On July 5, 2013, Crime Stoppers received a tip, which provided, in relevant part, “ ‘ “She doesn't look like the typical crook because she isn't a crook. You guys are ruining an innocent person's life by putting her picture on 10/11 ... even after you had her name and she had met with the police.” ’ ” Minary immediately removed the post from the Crime Stoppers Web site. However, as of the time of trial, the post was still on Facebook. Prior to trial, Funk never asked that either of the posts be removed.

On July 10, 2013, a subpoena was faxed to Funk's bank, requesting her banking transactions on the days surrounding the crime. The bank responded the same day with records showing that Funk had engaged in a legitimate transaction with her own account the same day. On July 18, the deputy county attorney wrote Funk a letter notifying her that charges were not filed and that she did not have to appear in court.3. FACTS RELEVANT TO DAMAGES

At the time of the publication, Funk was working for Grand Island Physical Therapy (GIPT), which required her to do occupational therapy at different schools around Nebraska. She was contracted to work 1,600 hours a year, August to August, for $31 per hour. If Funk worked more than 1,600 hours, she was to earn $32.86 per hour. Funk also received benefits through her employment, including a retirement plan to which her employer matched 5 percent.

At trial, Funk testified that in early July 2013, after representatives of the schools contacted GIPT about the Crime Stoppers incident, Funk was placed on an unpaid leave. Funk testified that after talking to her supervisors about it, she began to look for another job, because she did not feel that they believed her when she told them she was innocent.

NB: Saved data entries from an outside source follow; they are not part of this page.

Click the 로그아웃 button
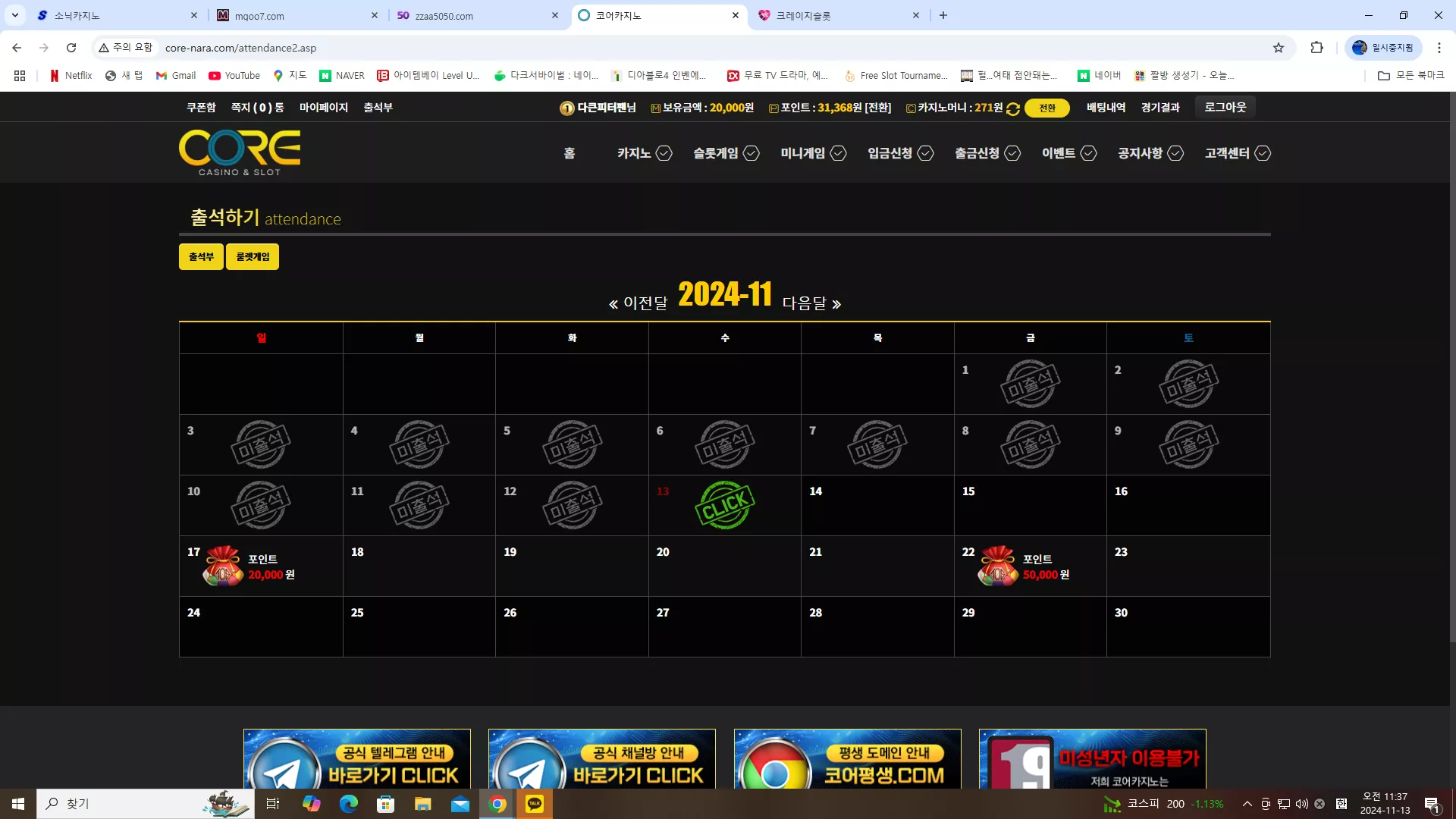Screen dimensions: 1456x819 tap(1225, 108)
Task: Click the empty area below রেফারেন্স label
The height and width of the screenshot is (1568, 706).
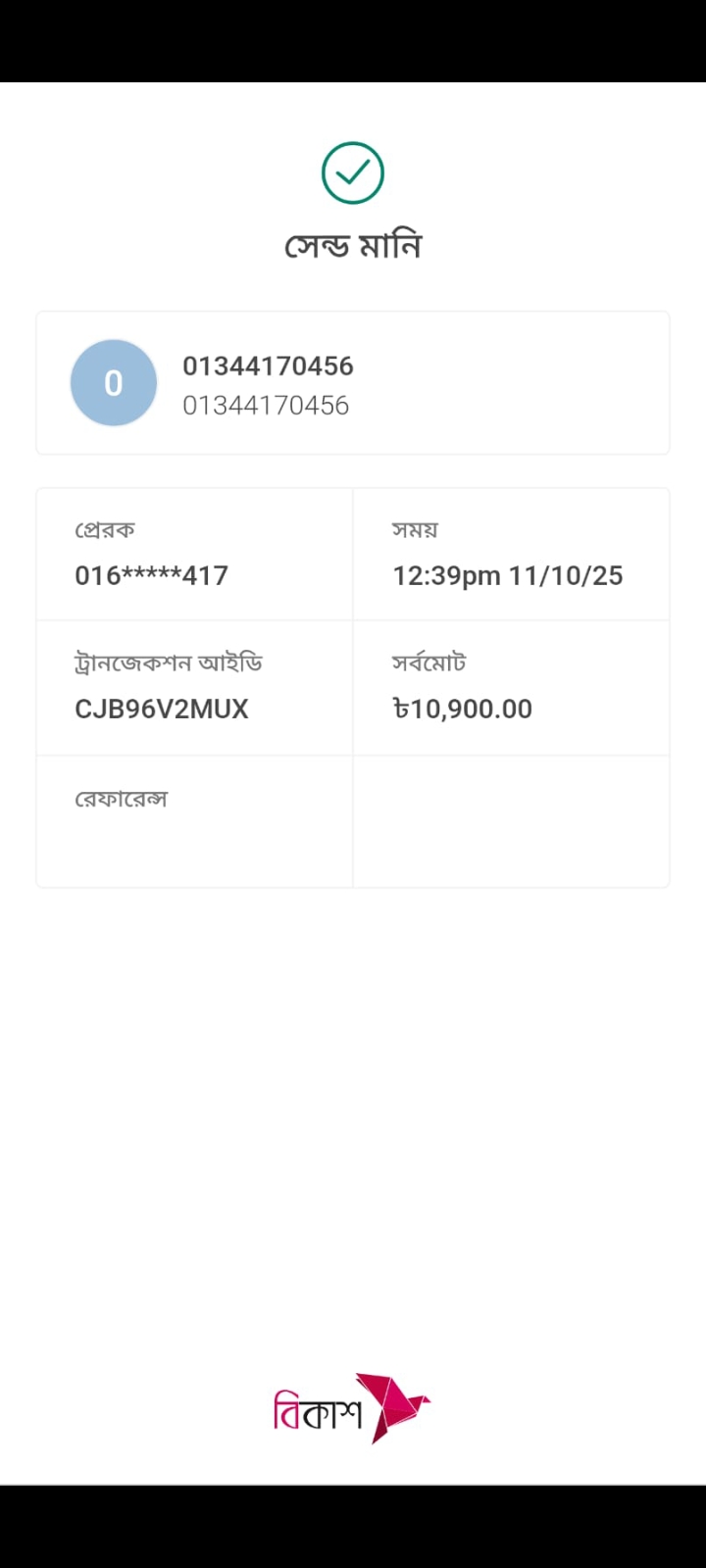Action: (x=194, y=850)
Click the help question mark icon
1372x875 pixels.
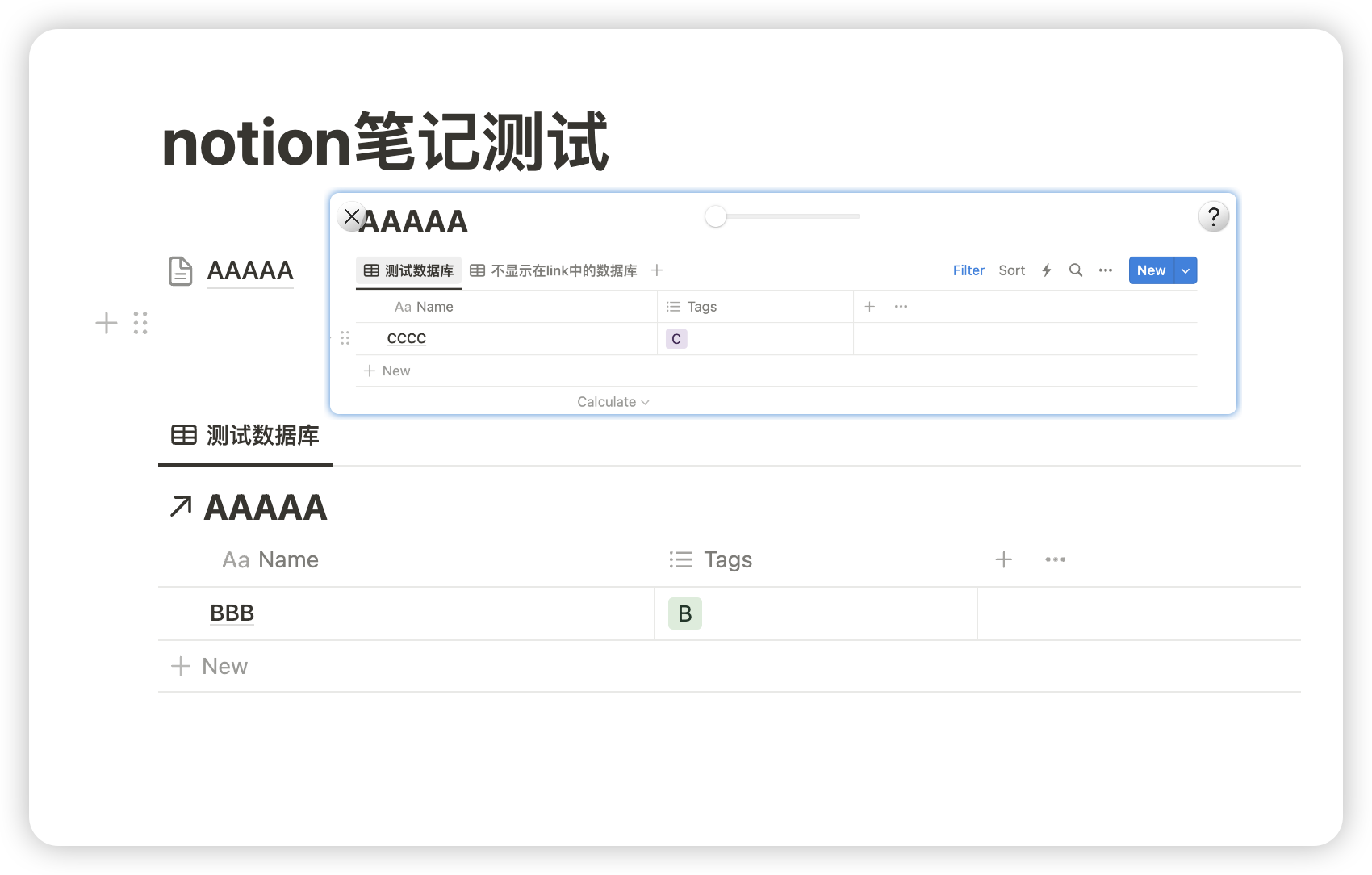[x=1213, y=216]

On July 18, 2013, Funk e-mailed her supervisor to let him know that she had another job offer in Lincoln and that she was seriously considering that option. Funk testified that she had signed a contract with GIPT for the 2013-14 school year and wanted to see if she could get out of it. Funk's supervisor responded, encouraging Funk to take the job in Lincoln.

On July 22, 2013, Funk submitted her resignation to GIPT. Her contract with GIPT that year was to end August 11. Funk testified that because she had already worked 1,600 hours that year, she would have earned $32.86 per hour for the remainder of her 2012-13 contract. Funk testified that most of her work took place during the school year and that during the months of June and July, she was working only 16 to 24 hours per week. But Funk testified that from August 1 to 11, 2013, she would have been working 40 hours per week.

On the same day that Funk resigned from GIPT, she accepted the job in Lincoln with Select Rehabilitation, which job began on August 19, 2013. Funk testified that no one from Select Rehabilitation questioned her about the Crime Stoppers incident. She testified that when she applied to work at Select Rehabilitation, she represented that she wanted to quit GIPT because she was “sick of traveling and wanted to change from school-based.” The starting pay at Select Rehabilitation was $30 per hour, which was $1 per hour less than her pay with GIPT. At the time of trial, Funk had received a raise and was earning $30.90 per hour. Select Rehabilitation does not match Funk's 401K contributions.

During the time that Funk worked for GIPT, she also worked part time for Quantum Health Professionals to make up the hours that she did not get with GIPT in the summer. The Crime Stoppers incident did not have an effect on her employment with Quantum Health Professionals, but she left that job in 2014 and began working for another company part time. Funk testified that the Crime Stoppers incident did not have any adverse employment impact since she began working for Select Rehabilitation.

At trial, Funk called five witnesses to testify about the effect of the Crime Stoppers incident on Funk and Funk's reputation within the community of Ewing, Nebraska, Funk's hometown. The first two witnesses were Funk's cousins, the third witness was a friend of Funk, the fourth witness was Funk's friend's husband, and the fifth witness was Funk's fiance. All of the witnesses heard about the Crimes Stoppers incident from either Funk, Funk's fiance, or people in Ewing. Although they testified that Funk did not lose any friends over the incident, they believed that it had embarrassed and humiliated Funk. A few of the witnesses testified that some people in Ewing directed comments to Funk that were “poking fun,” making jokes like “ ‘everybody hide your debit cards' ” when Funk walked into the room.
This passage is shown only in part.